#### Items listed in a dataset

====================

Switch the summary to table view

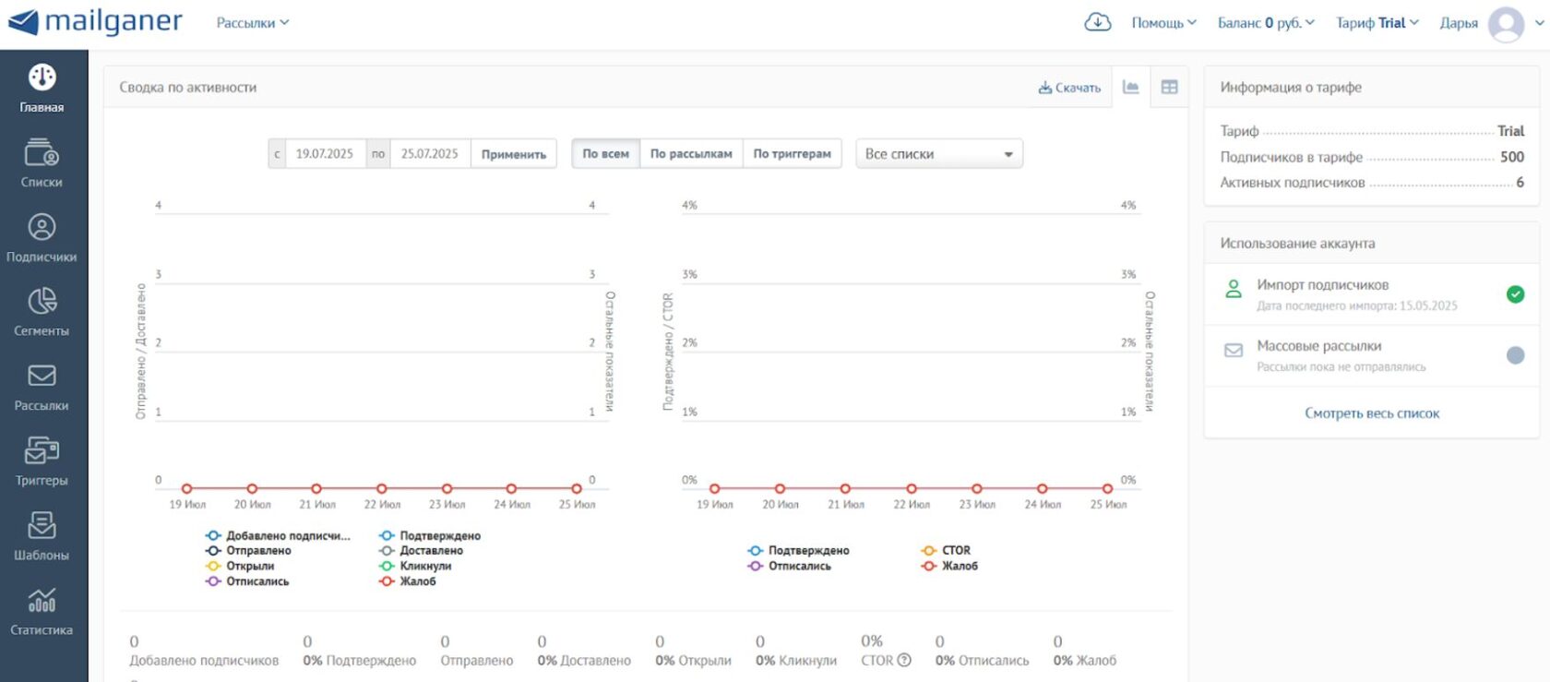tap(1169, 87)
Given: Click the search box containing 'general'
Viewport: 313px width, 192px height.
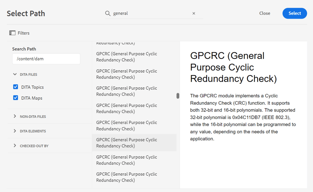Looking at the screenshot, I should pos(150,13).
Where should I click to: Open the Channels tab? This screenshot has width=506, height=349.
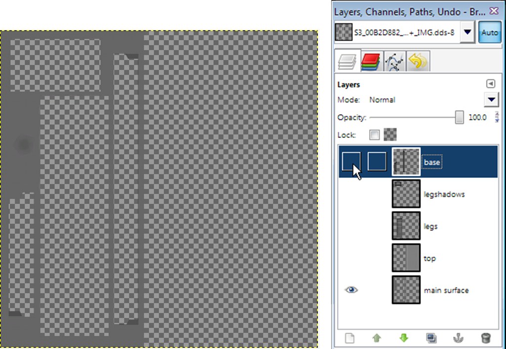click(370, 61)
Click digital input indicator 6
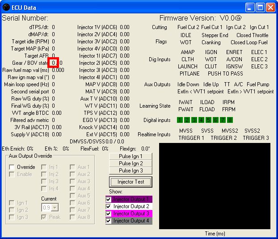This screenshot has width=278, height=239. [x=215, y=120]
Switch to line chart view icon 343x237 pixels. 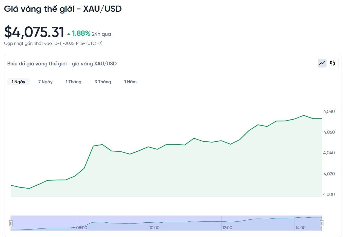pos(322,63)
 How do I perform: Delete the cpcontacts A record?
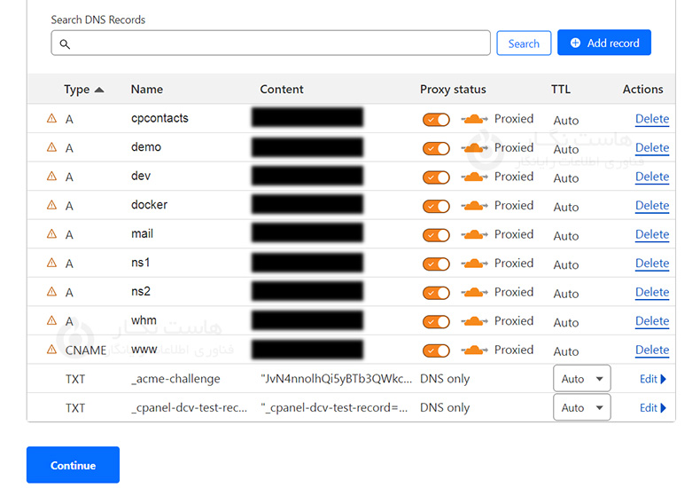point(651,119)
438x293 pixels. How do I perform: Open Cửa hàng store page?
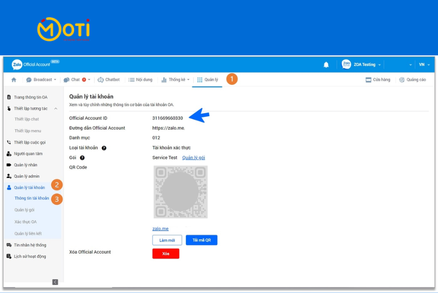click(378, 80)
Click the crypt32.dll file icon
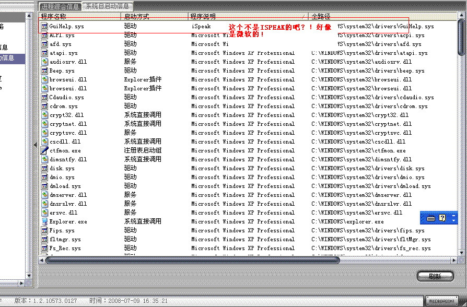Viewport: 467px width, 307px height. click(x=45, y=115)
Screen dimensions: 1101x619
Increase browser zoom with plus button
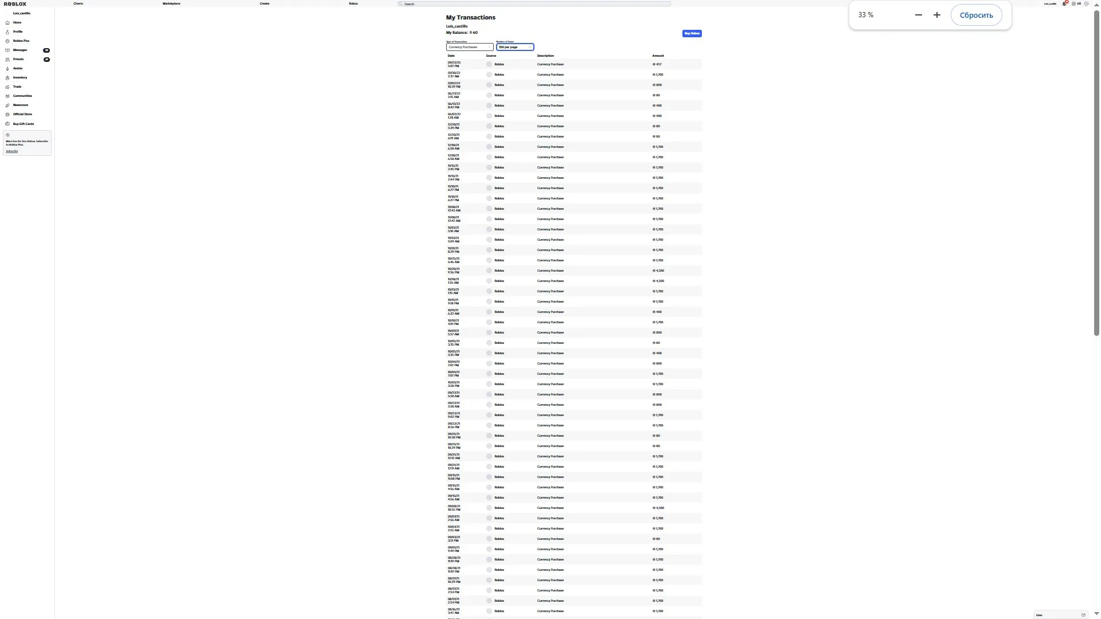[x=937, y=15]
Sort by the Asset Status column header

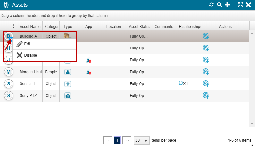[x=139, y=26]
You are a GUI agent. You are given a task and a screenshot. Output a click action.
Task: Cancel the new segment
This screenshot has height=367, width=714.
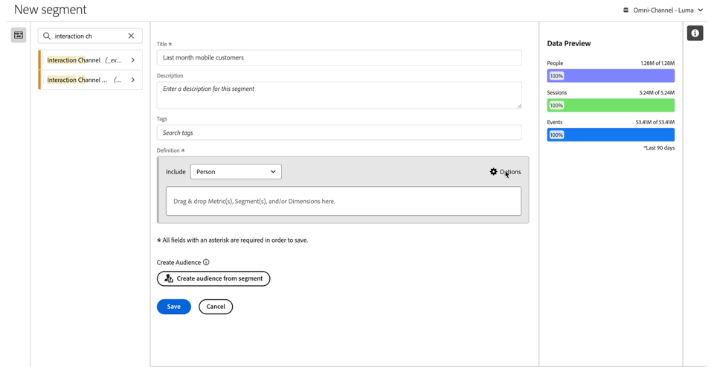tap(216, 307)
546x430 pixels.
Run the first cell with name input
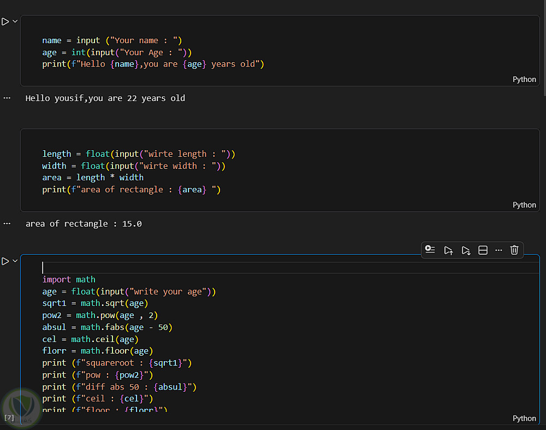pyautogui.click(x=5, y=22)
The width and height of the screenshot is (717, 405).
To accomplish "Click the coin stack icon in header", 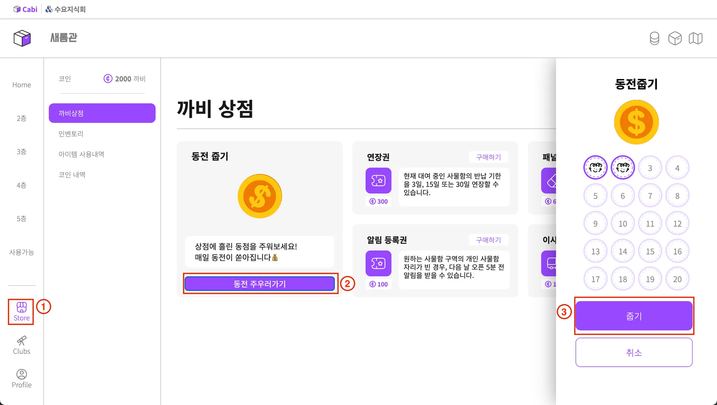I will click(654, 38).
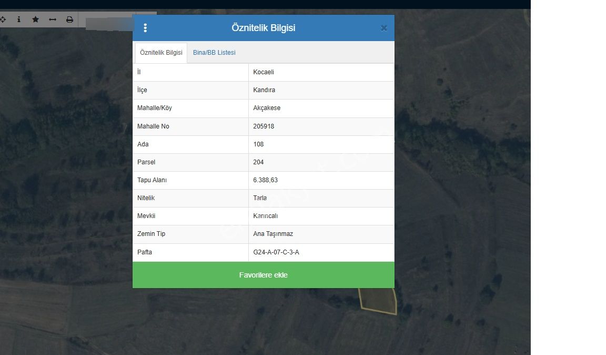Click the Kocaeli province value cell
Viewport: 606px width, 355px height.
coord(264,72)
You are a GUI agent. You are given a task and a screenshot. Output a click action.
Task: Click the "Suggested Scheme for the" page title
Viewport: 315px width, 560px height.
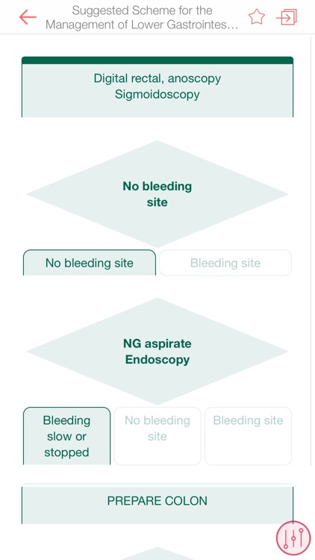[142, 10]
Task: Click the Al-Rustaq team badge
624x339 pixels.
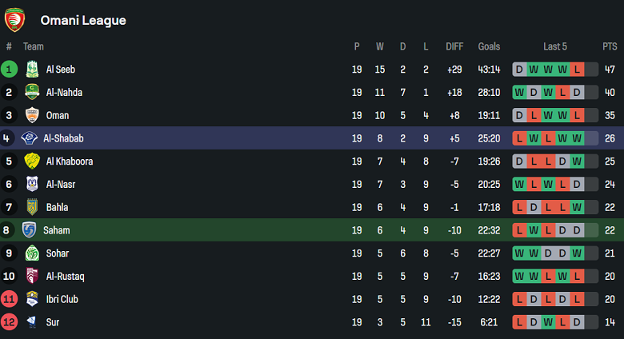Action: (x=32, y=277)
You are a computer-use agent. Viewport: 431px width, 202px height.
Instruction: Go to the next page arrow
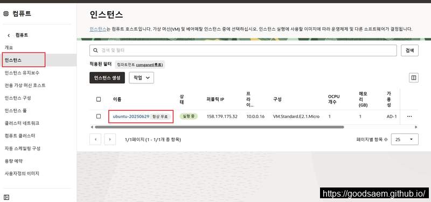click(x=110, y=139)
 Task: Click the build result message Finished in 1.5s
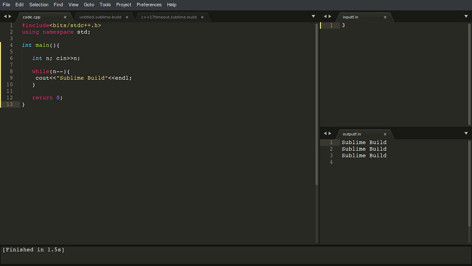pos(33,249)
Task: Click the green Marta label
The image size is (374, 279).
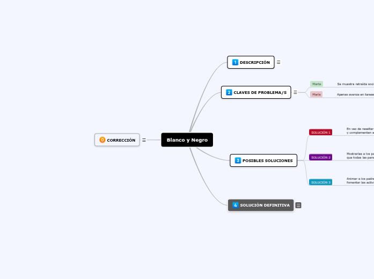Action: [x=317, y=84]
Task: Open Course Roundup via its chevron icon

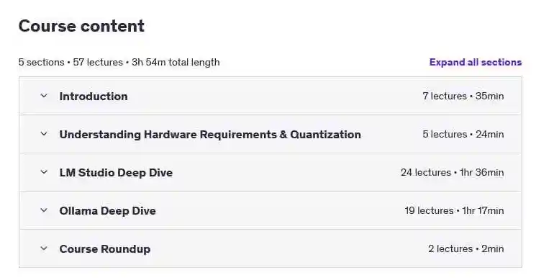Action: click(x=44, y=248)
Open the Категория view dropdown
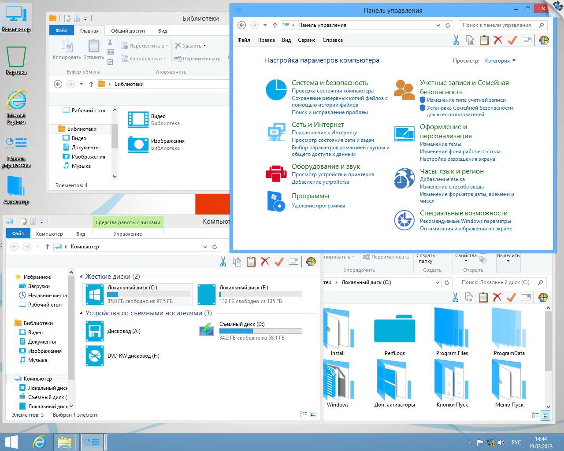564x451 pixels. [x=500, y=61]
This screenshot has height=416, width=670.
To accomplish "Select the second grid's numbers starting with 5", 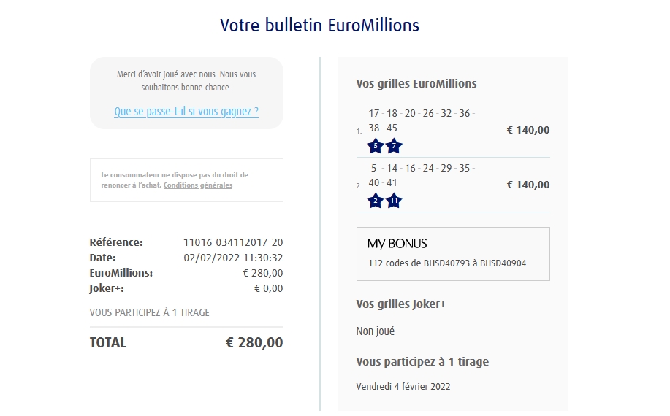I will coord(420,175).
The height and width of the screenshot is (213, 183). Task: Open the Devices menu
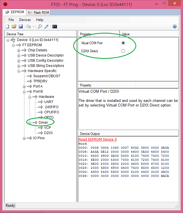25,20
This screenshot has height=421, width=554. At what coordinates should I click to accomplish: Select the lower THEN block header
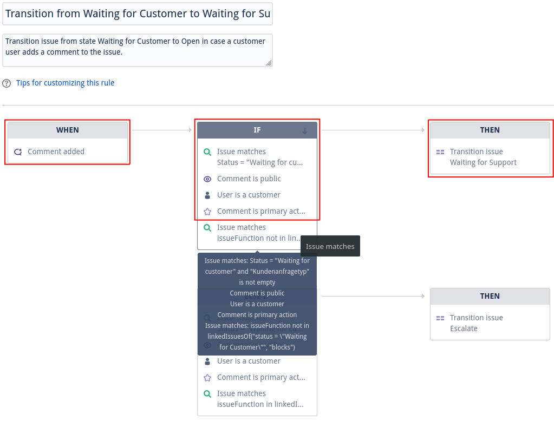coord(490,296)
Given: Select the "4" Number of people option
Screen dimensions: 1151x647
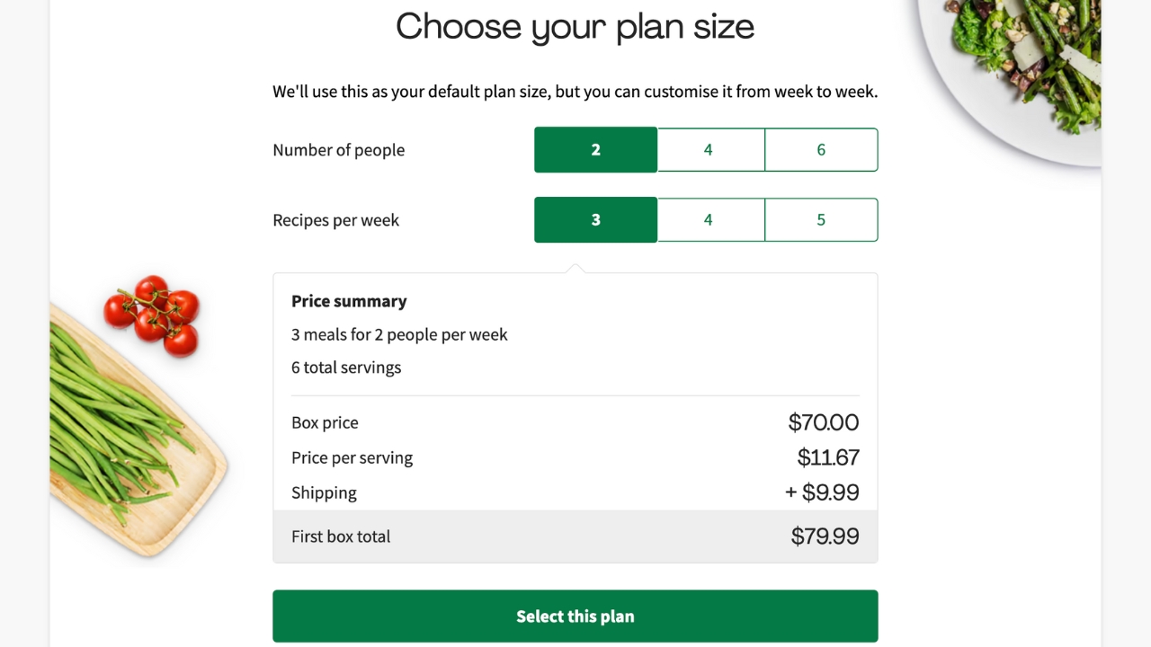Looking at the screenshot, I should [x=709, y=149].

====================

#### Assigned task
Lines wanted from the entries above: the one with "Task: Click the green Marta label", the one with "This screenshot has height=416, width=670.", and all lines between. Please copy them exactly, without the pictures and without anything else.

#### Task solution
Task: Click the green Marta label
The image size is (374, 279).
Action: [x=317, y=84]
Task: Open Course Roundup via its chevron icon

Action: click(x=44, y=248)
Open the Категория view dropdown
564x451 pixels. [x=500, y=61]
This screenshot has height=416, width=670.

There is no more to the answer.